==== Data to use

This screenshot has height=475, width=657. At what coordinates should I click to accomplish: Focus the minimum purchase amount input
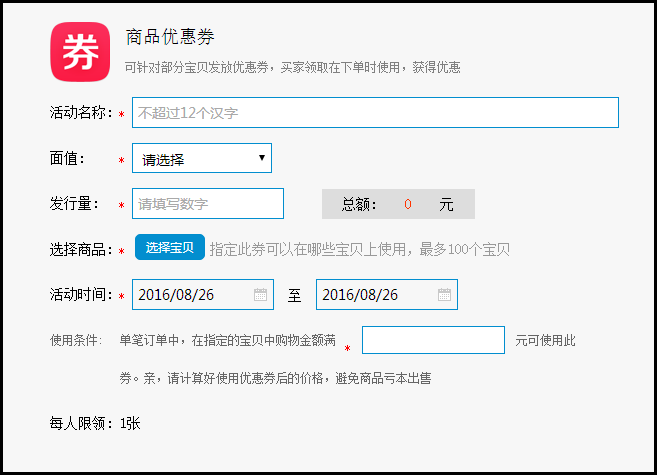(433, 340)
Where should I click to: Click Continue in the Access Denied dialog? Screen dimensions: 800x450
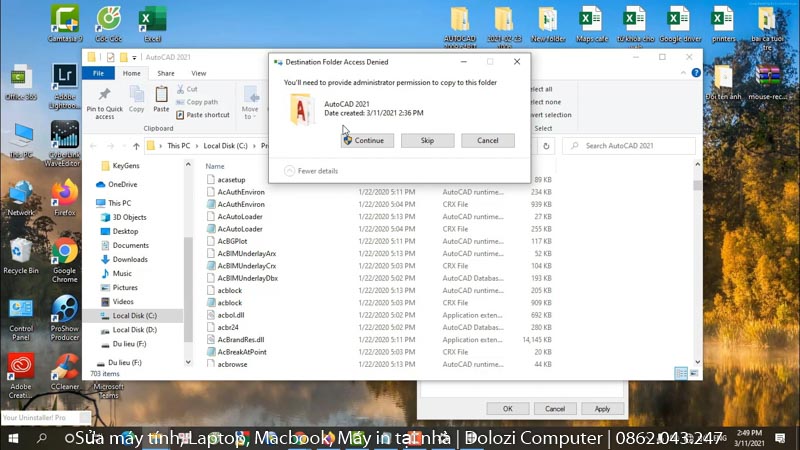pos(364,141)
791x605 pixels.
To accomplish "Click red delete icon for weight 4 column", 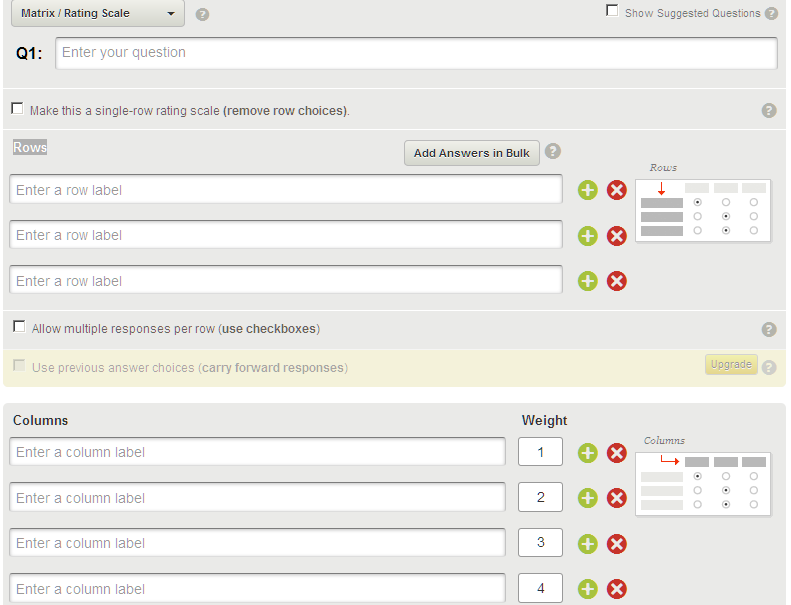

========

# Work request
Copy each entry above exactly; drop the pictures.

# Result of this exercise
This screenshot has height=475, width=657. At what coordinates should I click to accomplish: Focus the minimum purchase amount input
(433, 340)
Where should I click to: Click Continue in the Access Denied dialog? Screen dimensions: 800x450
pos(364,141)
791x605 pixels.
To accomplish "Click red delete icon for weight 4 column", 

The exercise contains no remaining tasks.